STMicroelectronics has introduced new power-factor correction (PFC) boost controllers to simplify design and enhance flexibility of power suppliers.
The startup circuit plays a role of reducing the number of crossing points to one by modifying the transfer curve characteristics. It plays an important role in voltage and current circuits. Circuit design is a very rigorous job to do and get done without making a mistake. Circuit designers must test many times to make sure their design works efficiently and, most of all, is safe for a consumer to buy and use.
STMicroelectronics’ L4985A/B and L4986A/B power-factor correction (PFC) boost controllers comes with a built-in high-voltage startup capability saves auxiliary circuitry, allowing a “no aux” design that reduces bill-of-materials costs and ensures reliable starting. These circuits also include internal logic to safely discharge input-filter X capacitors when the AC line is disconnected. This eliminates the power losses incurred in a traditional discharge resistor.

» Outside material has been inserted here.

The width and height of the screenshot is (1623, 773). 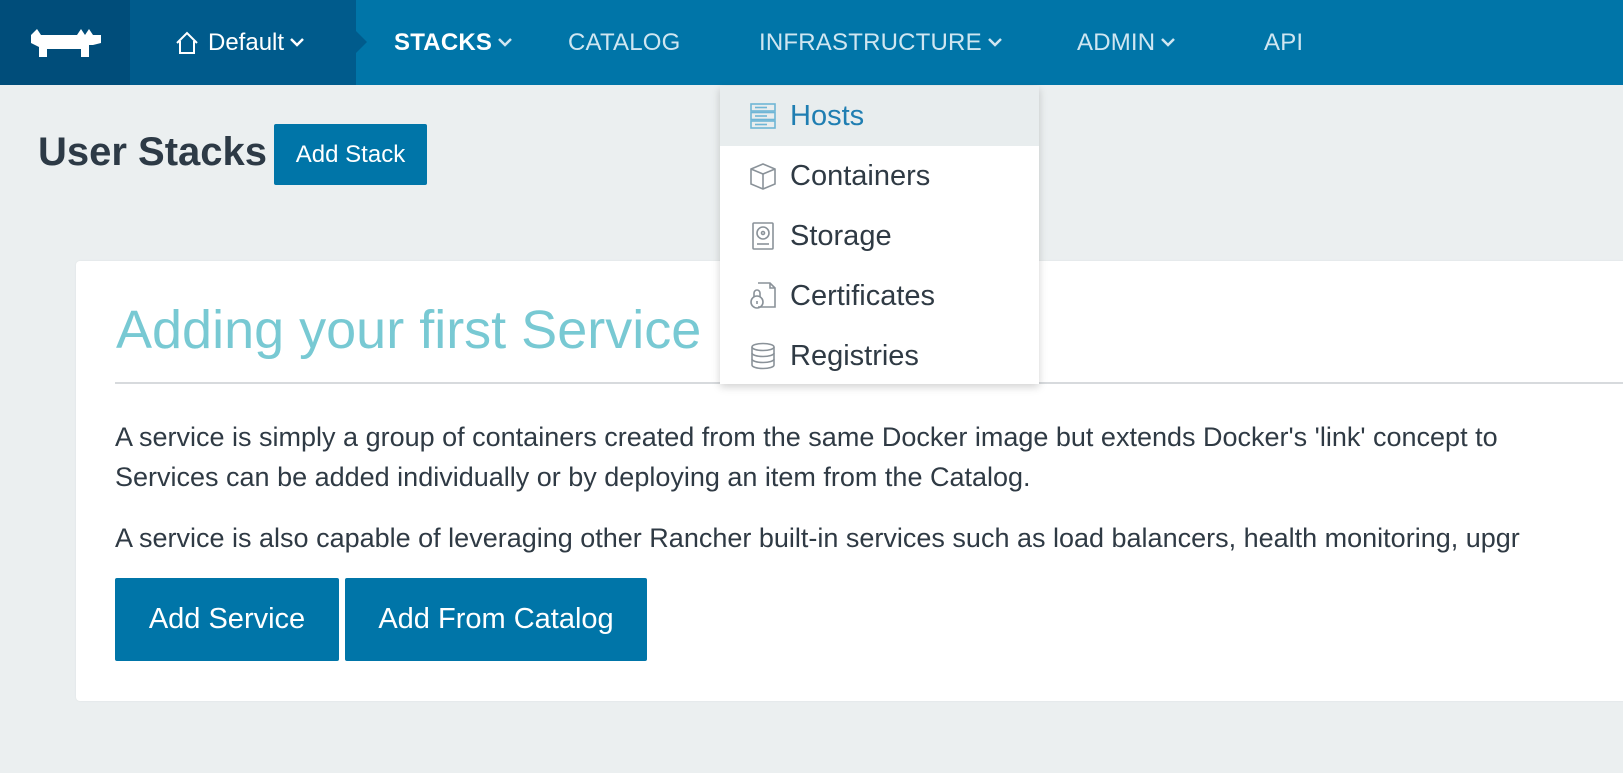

The controllers suit multiple applications as PFC pre-regulators in equipment that must meet requirements for harmonic distortion, such as IEC 61000-3-2 and equivalents. These include power supplies for desktop PCs, servers, game consoles, and televisions, industrial and medical switched-mode power supplies (SMPS), and e-scooter chargers. By integrating a proprietary multiplier emulator, as well as dedicated circuitry to minimize total harmonic distortion (THD) in all operating conditions, the converters also ensure consistent power quality for LED luminaires.
The controllers benefit from a proprietary off-time modulator that further simplifies design by ensuring quasi fixed-frequency operation in all load conditions, entering burst mode at light load and zero load. The L4985A and L4986A operate at 65kHz, while the L4985B and L4986B are designed for 130kHz operation. The L4986A/B variants have additional power-good input and output pins that generate a logic signal to aid system management when the PFC output reaches a user-determined threshold.
Comprehensive protection and monitoring are also built-in, including overvoltage protection and protection against feedback loop failures, erroneous settings, and boost-inductor saturation.